长平侯府的马车离开后,萧成策便入宫,去见皇后。
小侯爷虽是为了自己才跑东宫求他帮忙,但他也确实不希望萧玄翌得到谢家的助力。
萧玄翌的母妃是王氏女,皇后的母族却不在三氏族内,无法给他同等的助力。若再掺和进来一个谢氏,无异于雪上加霜。
所以,即使贺识微不开口,他也会把这门亲事搅黄。但他的好表弟既然求上门来了,他不介意顺手卖小侯爷一个人情。
萧成策打算请皇后出面。
皇后身居中宫,掌六宫之事,是所有皇子、公主的母后,这种事,由她来说更为妥当。
宫廷内禁,马车不得入内。萧成策由宫人引着,经过长长的宫道,进了皇后的宫室。
“孩儿见过母后。”萧成策一拜。
皇后端坐于凤座,在这金玉满堂的宫殿内,她的衣饰却并不多么华丽,声音温婉:“太子来了,快坐,不必拘礼。”
她生得慈眉善目,年轻时应是个婉约美人。
萧成策道明来意,皇后思忖片刻,道:“我虽是识微的姨母,但那孩子生母早逝,这些年来,我与他也生分了许多,未尽长辈之责。”
她摇头叹道:“识微被他父亲宠坏了,嘉禾若嫁他,不见得是好事。”
萧成策道:“正是,孩儿想请母后在父皇面前,替嘉禾的婚事多多斡旋。”
皇后道:“既然识微不合适,我这个当母后的,还得替嘉禾寻个更好的夫家,不可误了她的终身大事。太子,你认识的好儿郎多,这长安城中,可有觉得出类拔萃的?”
萧成策笑道:“母后,孩儿以为,有一人正合适。”
“哦?哪家的孩子?”
“叶将军之子,叶俭之。”萧成策抬眸:“叶家家风清正,将门虎子,父皇亦有意调叶将军回朝,封卫府大将军,若其子尚公主,岂不是双喜临门?也能彰显皇家对叶氏一门的恩宠。
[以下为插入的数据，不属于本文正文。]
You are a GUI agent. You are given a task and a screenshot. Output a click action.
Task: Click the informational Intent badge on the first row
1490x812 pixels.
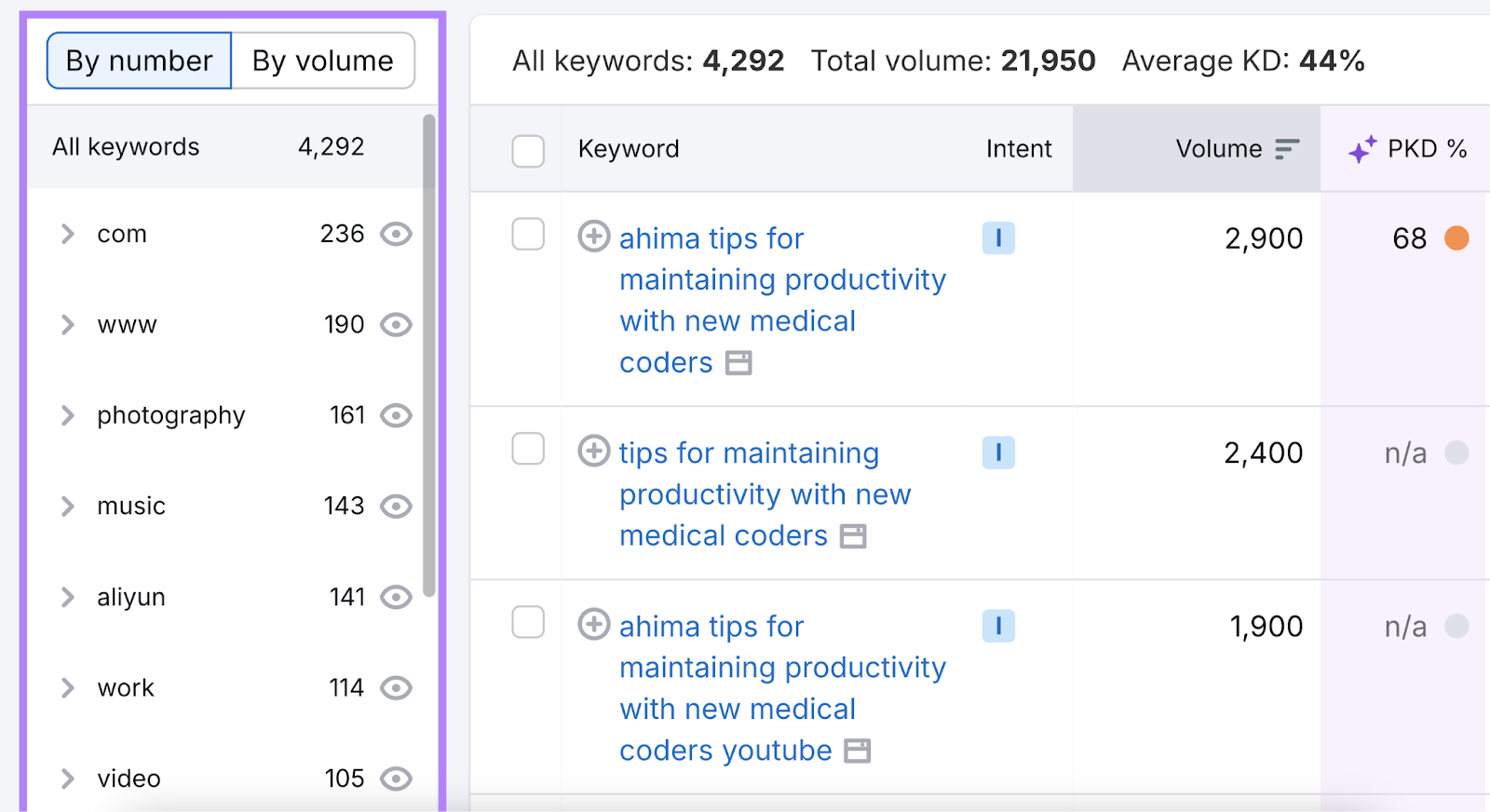click(998, 238)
”
皇后顿了顿。
她并非无知的深宫妇人。
这卫府大将军,执掌十六卫,听上去位高权重,荣宠加身,实则只有在府兵入京服役时才能暂时获得管辖权,而对于各地军府,这所谓的卫府大将军根本毫无调遣之权。
真正有兵权,能调遣各地府兵的,只有天子临时认命的统帅。
譬如如今的叶将军。
调令一下,叶将军便只能交出兵权,领一个明升暗贬的武将衔,顶着虚职,在长安城中安度晚年。
而叶将军的嫡子,叶俭之,尚公主后便终身不得再入朝为官。
叶家一门,注定没落。
这也正是那位天子想要的。
皇后温和笑道:“好,叶俭之既为叶将军之子,想来才学品行俱是上品,嘉禾嫁他,皆大欢喜。”
萧成策拱手道:“那便有劳母后了,孩儿告退。”
——
马车停在长平侯府大门前,阿青等待主子许久,见岑寻搀扶着世子进门,忙迎了上来。
“岑郎君,世子这是?”
瞧着不太清醒,脸也红扑扑的,像熟透了的桃子。
岑寻道:“喝醉了。”
喝醉?
阿青一愣。
小侯爷的酒量是自幼练出来的,打八岁起就偷摸和一群世家子弟偷着大人的酒喝了。到再大些,便时常流连平康坊,声色犬马,饮酒作乐,不在少数。
他知晓小侯爷的酒量,不说千杯不醉,轻易也没人能把他灌成这样。
这得喝了多少?
阿青伸手想去扶他,岑寻揽着贺识微的肩,往一旁护了护。